**Exercise**
Could you transcribe the listing lines between the one holding "Locate an element" and the one holding "This screenshot has", inclusive, and give back only those lines?

**Given records**
::::::

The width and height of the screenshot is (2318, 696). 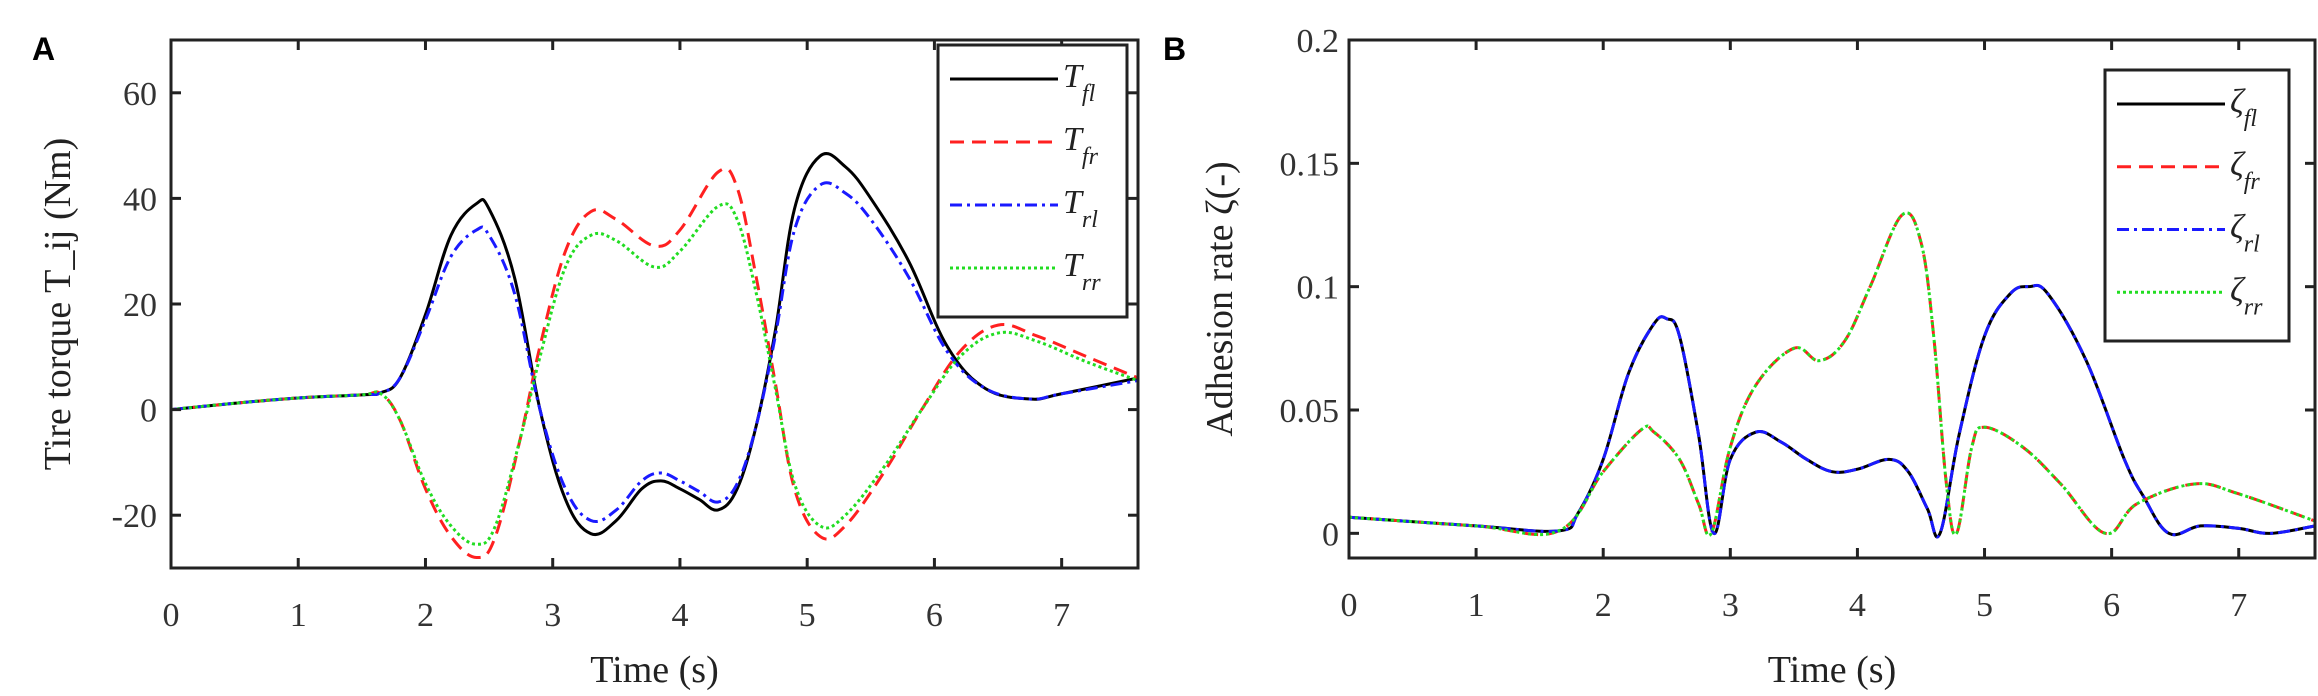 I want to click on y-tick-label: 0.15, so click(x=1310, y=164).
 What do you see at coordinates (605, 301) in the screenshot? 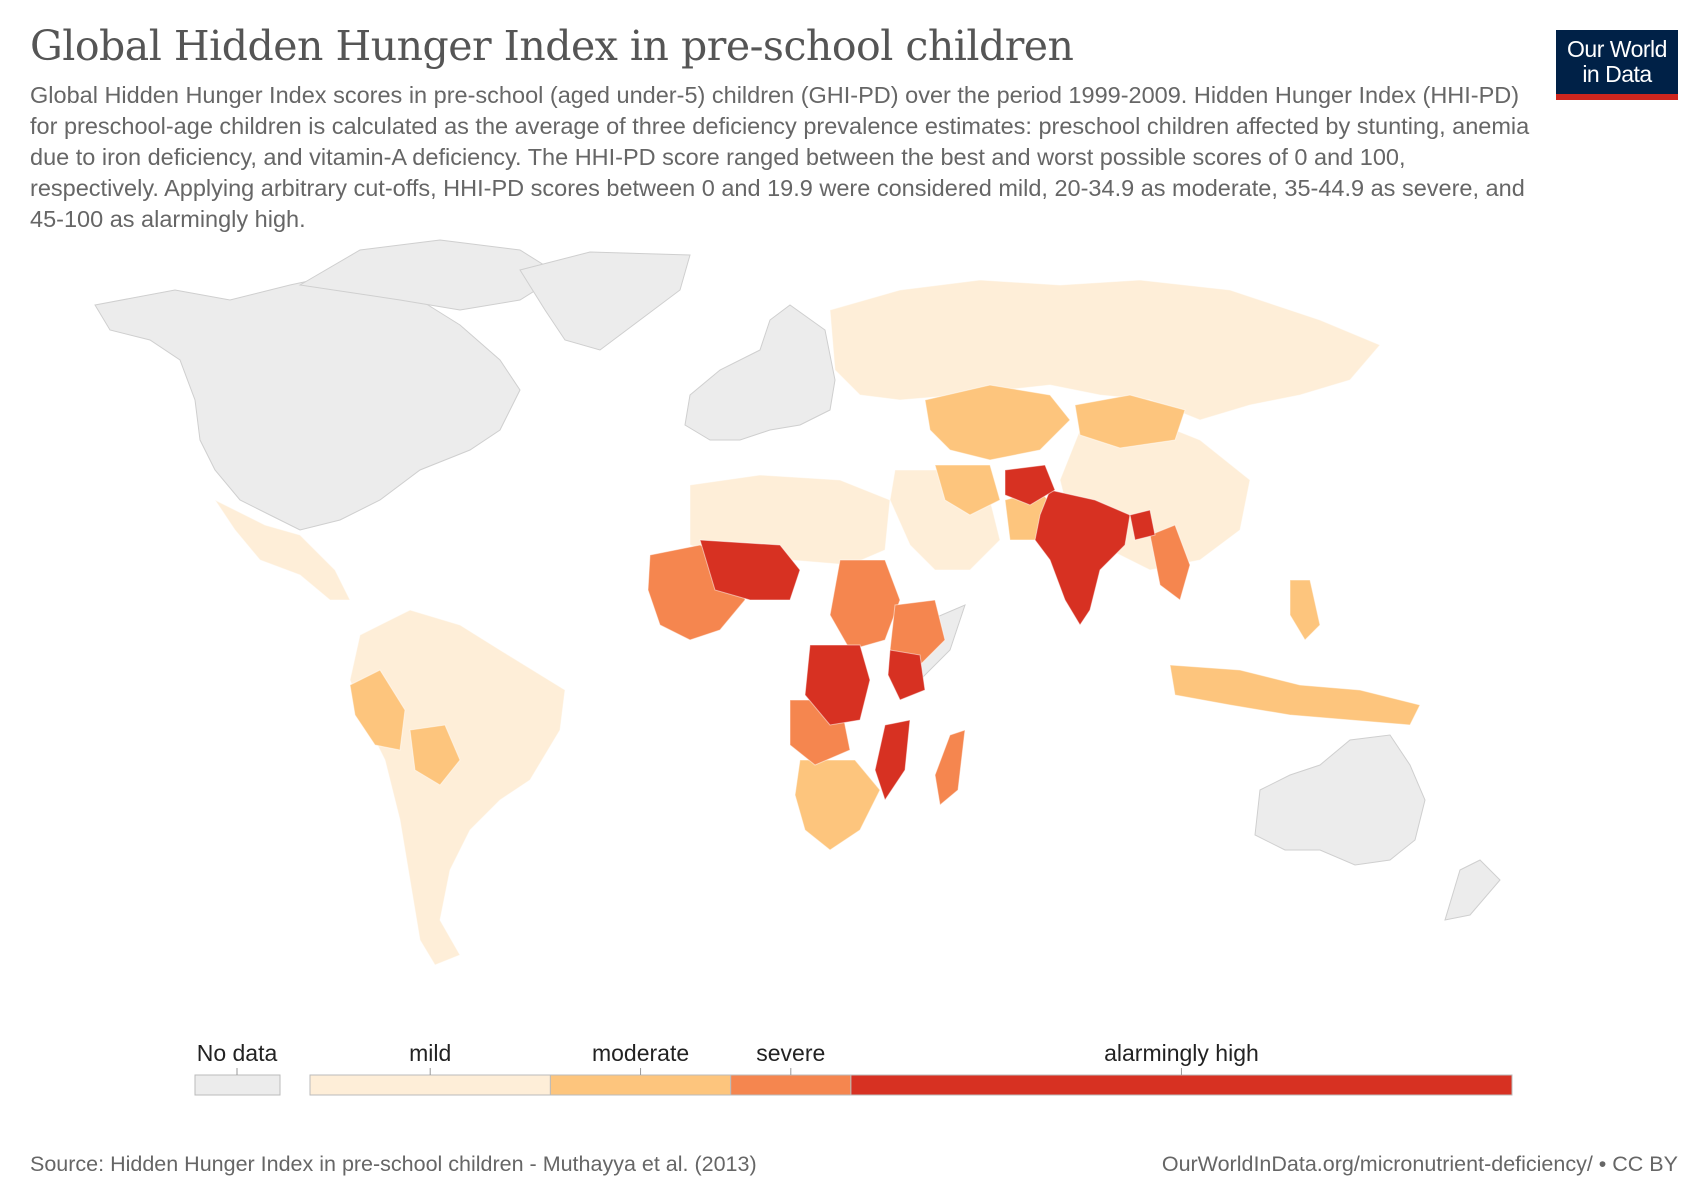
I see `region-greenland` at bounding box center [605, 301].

::::::

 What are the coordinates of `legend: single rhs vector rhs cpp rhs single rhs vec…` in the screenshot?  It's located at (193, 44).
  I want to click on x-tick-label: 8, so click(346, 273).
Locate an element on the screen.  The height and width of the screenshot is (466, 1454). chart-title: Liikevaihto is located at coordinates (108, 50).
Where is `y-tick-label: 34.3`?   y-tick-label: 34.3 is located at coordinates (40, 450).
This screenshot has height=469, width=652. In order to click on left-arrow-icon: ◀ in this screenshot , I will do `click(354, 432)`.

::::::

**Task answer**
Locate an element on the screen.  The height and width of the screenshot is (466, 1454). chart-title: Liikevaihto is located at coordinates (108, 50).
Where is `y-tick-label: 34.3`?   y-tick-label: 34.3 is located at coordinates (40, 450).
This screenshot has height=469, width=652. In order to click on left-arrow-icon: ◀ in this screenshot , I will do `click(354, 432)`.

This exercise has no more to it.